Linking out to other related sources is cool and helpful.
Linking keyword keyword to whatever it is you're selling on another site is not. It sucks.
The 4 Types Of Inline Links
- Informational: leads to pages that offer more, and often deeper, information related to the words linked.
- Referential: serve as a live bibliography: "here is the source stating what I just said"
- Definitional: provide an extended definition on the word(s) linked.
- Promotional: links to the start of a sales funnel.
The 2 Destinations Of Inline Links
Simple:
- on-site, or
- off-site
Good Promotional Links
Promotional links that make sense are either keyword keyword links that go to an on-site sales funnel (like Apple linking to the app store) or clearly identified as sales copy ("buy them here").
The Sucker Punch Link
Sucker Punch links are offsite promotional links pretending not to be.
Yeah.
Right.
When a reader sees keyword keyword linked in an article, we expect the link to be promotional on-site (often not helpful but it makes sense; we're used to it) or one of the other types of inline links, on-site or not.
Instead, the Sucker Punch link is used not to help the reader but to help the linked site rank better for keyword keyword. The relation, cause, rapport, or need to go from the linked words to the offsite document is non-existent: the experience makes no sense.
It sucks. To read "computer repair" in an article, click the link and land at the home page of a company? Sucks.
Want A Link? Add Value
Your home page doesn't define " isn't the essence -- of those keywords you just linked.
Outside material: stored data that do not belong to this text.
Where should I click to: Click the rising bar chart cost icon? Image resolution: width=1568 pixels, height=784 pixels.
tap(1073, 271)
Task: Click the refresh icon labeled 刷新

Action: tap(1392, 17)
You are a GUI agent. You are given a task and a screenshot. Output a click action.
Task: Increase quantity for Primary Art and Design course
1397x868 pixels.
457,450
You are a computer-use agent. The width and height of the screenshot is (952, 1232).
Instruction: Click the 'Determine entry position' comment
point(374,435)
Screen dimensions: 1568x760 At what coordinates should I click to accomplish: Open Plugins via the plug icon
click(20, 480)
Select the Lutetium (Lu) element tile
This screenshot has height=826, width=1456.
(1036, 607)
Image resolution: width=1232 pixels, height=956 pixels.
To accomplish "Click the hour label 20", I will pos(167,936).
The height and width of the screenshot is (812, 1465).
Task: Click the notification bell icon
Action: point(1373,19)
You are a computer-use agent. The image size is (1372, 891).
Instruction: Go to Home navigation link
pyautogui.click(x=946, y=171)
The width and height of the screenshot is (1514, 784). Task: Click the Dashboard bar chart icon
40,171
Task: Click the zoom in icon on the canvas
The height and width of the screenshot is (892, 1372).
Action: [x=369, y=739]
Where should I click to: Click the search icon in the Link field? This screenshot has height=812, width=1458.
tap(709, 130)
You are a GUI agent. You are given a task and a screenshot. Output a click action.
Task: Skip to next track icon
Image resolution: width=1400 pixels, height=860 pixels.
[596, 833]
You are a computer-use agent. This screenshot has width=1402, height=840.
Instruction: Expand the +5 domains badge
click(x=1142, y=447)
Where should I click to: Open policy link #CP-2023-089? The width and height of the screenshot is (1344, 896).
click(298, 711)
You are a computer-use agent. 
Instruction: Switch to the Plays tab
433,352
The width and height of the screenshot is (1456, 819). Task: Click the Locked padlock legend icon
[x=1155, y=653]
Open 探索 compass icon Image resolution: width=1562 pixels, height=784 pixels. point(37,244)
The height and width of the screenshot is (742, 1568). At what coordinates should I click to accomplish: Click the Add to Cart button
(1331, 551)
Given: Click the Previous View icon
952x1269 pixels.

Want to promote anyway? Show off how you are those keywords by deep linking to related articles and resources on your site.
That makes *sense*, adds value -- and does your promotional job in a non-douche way.
But Sucker Punch Links work for the SEO of the site being linked to.
Those “sucker punch” links are used almost solely for their keyword relevance and to help the SEO of the linked site, like Samir said
Definitely; they’re for keyword use. Doesn’t take away from the fact that there is a time and place for everything
If I was a company that repaired computers, and the homepage of my website ranked in, say, position 7, and I wanted to try to get it into position 6, I’d publish a relevant article on some other relevant website with authority and link to the homepage of my site under the anchor text of ‘computer repair’ from somewhere within that article. This would probably increase my chances of moving into position 6.
You however suggest that if I ‘deep link to articles on my site’ instead, then I show [the search engines] that my site ‘is’ the keyword ‘computer repair’. Can you elaborate on this? I don’t get it.
Which method is more likely to improve my ranking for the term ‘computer repair’? Mine or yours? If it’s mine, and our jobs (as SEO guys) are to improve the site’s ranking, I’m less of a douche than you.
As an SEO it is our job to rank a site better — but not at any cost. E.g., if you were to submit a guest post here adding keyword keyword links doesn’t make for a great experience for the reader. Deep-linking to insightful, smart posts on your site would. Between those two techniques, the latter gets you more humans (prospects), more deep links (people pick up on your articles), and a wider base.
Keyword-keyword -> homepage linking isn’t the only way to do linkbuilding. Phrase -> article page which contains keyword-keyword -> homepage; that’s a stream too.